<<<<
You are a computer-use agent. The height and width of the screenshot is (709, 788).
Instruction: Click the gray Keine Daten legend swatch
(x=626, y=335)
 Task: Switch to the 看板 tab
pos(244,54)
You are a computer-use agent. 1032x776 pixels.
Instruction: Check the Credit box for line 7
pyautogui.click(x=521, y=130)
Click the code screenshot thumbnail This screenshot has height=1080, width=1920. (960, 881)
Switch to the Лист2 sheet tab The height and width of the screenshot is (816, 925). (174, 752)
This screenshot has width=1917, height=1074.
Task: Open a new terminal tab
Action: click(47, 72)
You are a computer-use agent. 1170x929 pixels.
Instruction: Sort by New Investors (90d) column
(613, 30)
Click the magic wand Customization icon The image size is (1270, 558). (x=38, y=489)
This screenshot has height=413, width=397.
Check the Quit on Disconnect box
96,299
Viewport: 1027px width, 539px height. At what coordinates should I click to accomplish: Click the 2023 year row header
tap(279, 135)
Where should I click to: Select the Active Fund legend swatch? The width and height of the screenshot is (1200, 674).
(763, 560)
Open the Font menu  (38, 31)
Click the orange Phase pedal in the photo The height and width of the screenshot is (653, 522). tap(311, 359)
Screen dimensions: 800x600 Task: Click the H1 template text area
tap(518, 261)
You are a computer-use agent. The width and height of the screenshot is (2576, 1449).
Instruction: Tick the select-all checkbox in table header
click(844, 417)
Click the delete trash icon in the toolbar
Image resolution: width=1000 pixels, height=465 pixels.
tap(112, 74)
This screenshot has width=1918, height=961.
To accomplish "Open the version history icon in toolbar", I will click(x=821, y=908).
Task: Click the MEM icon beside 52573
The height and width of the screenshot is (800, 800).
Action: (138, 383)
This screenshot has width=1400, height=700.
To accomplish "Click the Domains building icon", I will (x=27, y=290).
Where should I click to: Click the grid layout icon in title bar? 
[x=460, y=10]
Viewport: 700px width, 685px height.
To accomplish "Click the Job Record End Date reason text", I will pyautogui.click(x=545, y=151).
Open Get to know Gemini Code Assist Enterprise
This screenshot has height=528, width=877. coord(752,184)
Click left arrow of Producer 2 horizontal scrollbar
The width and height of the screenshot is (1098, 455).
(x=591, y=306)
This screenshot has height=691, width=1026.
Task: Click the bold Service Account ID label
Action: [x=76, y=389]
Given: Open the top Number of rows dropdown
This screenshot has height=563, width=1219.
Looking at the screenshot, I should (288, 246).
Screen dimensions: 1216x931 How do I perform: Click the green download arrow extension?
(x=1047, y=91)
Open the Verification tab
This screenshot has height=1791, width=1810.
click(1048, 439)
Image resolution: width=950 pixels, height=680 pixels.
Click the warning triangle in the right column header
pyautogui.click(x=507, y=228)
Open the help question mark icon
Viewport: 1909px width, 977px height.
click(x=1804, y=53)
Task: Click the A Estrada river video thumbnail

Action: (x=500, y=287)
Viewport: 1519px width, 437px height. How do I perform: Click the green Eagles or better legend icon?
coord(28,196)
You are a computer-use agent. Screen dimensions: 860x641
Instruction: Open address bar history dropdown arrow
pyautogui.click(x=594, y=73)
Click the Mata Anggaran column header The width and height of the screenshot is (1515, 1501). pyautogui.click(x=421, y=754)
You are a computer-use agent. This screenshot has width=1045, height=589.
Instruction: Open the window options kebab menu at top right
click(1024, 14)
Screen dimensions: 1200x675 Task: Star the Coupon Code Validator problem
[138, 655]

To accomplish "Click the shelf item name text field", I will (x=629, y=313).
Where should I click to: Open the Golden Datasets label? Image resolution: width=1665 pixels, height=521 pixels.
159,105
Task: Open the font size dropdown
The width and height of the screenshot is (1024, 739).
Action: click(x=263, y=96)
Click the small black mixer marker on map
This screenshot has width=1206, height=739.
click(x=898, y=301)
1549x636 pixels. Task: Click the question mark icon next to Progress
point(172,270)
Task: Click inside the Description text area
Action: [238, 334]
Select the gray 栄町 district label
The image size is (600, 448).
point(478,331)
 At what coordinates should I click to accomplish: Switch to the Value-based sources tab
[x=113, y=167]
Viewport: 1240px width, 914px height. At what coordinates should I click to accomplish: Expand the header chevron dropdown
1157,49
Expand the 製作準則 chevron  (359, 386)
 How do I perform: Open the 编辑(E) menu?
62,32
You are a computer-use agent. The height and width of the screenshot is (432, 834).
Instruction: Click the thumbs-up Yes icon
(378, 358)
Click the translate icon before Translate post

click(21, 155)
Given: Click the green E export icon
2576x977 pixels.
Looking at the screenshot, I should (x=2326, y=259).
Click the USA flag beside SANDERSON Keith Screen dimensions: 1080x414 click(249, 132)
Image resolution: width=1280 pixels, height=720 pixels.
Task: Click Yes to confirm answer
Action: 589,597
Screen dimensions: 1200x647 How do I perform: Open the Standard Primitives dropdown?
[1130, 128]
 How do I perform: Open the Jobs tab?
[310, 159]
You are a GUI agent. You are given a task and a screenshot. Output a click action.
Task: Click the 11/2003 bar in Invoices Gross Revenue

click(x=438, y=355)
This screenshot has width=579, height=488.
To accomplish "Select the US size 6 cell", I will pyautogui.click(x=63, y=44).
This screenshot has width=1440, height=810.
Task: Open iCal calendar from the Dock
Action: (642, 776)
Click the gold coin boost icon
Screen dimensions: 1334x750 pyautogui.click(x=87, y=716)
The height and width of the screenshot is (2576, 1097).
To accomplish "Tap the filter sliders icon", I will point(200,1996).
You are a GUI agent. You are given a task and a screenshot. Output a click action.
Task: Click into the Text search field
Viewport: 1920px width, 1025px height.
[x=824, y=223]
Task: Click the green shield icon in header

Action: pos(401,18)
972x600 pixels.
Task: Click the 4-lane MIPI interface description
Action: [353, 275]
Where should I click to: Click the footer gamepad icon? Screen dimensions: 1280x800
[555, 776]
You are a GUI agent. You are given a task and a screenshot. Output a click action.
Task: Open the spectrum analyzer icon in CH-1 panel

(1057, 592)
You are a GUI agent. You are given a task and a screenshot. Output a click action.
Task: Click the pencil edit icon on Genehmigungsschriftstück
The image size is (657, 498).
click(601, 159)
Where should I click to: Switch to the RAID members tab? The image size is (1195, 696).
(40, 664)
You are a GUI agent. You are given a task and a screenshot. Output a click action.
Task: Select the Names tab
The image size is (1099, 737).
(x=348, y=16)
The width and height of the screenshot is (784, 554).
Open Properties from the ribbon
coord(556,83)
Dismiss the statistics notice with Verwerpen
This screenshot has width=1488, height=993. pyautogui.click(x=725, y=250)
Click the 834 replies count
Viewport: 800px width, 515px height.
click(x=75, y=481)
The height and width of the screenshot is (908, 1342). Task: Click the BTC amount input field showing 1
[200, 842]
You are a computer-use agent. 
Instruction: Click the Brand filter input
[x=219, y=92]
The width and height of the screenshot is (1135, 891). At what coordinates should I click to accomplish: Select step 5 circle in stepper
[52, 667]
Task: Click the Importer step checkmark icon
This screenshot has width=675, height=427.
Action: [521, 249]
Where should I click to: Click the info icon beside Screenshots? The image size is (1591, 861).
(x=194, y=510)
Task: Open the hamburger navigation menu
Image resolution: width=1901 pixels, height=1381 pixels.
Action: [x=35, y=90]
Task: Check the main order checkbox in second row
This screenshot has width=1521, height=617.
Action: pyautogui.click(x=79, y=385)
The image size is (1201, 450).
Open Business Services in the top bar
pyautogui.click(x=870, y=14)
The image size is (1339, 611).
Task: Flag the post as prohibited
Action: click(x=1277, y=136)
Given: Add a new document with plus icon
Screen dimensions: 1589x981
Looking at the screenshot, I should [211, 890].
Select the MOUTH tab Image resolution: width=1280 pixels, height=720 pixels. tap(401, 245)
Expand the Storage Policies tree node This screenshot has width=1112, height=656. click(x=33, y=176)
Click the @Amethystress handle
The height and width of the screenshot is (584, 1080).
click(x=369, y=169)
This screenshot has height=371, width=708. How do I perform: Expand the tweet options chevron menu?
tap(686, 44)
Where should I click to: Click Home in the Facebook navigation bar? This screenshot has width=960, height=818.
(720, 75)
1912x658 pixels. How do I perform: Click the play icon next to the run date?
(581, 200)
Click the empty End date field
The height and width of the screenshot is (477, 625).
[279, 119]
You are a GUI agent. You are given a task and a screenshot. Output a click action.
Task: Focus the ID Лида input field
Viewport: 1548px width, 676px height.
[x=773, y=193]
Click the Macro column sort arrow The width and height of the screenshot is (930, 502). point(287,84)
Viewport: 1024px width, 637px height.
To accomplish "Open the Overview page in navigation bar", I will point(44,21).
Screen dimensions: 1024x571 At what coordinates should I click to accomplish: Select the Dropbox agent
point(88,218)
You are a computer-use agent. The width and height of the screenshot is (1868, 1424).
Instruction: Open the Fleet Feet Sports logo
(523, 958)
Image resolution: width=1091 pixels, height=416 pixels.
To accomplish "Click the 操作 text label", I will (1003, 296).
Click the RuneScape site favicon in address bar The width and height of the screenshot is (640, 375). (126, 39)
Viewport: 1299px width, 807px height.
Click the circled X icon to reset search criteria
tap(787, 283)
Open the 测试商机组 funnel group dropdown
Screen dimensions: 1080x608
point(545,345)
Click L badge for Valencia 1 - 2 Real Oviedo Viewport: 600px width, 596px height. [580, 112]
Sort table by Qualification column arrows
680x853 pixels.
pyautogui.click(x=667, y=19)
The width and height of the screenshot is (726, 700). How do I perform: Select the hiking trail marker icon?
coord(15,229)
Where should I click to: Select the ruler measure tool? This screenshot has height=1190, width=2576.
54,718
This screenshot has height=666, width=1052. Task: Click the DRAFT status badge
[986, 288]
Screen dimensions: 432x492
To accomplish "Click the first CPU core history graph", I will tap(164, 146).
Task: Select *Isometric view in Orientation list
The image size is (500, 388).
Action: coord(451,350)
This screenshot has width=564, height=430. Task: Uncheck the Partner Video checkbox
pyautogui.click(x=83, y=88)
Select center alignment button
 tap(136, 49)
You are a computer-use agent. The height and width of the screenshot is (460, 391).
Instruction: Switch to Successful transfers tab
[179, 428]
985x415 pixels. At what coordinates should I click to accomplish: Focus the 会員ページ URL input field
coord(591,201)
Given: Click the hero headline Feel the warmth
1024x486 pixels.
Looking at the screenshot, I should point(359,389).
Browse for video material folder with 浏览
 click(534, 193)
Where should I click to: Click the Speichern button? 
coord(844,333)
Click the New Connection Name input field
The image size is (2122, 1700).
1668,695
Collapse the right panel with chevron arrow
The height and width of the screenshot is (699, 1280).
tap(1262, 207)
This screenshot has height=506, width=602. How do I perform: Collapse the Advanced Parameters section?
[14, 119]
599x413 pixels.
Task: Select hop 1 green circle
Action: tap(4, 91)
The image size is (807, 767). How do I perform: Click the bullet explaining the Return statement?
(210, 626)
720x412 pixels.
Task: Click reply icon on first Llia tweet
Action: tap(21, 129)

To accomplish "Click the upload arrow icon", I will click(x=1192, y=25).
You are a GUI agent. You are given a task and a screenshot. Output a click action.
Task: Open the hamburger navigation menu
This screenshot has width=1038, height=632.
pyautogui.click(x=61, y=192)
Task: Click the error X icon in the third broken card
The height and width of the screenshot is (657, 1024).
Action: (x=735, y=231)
>>>>
**WHAT IS BEING ASKED**
Look back at the entries above. Retype the line with "Instruction: Tick the", the line with "This screenshot has width=1918, height=961.", and all lines in between.

**RESULT OF THE TASK**
Instruction: Tick the select-all checkbox in table header
click(844, 417)
Click the delete trash icon in the toolbar
Image resolution: width=1000 pixels, height=465 pixels.
tap(112, 74)
This screenshot has width=1918, height=961.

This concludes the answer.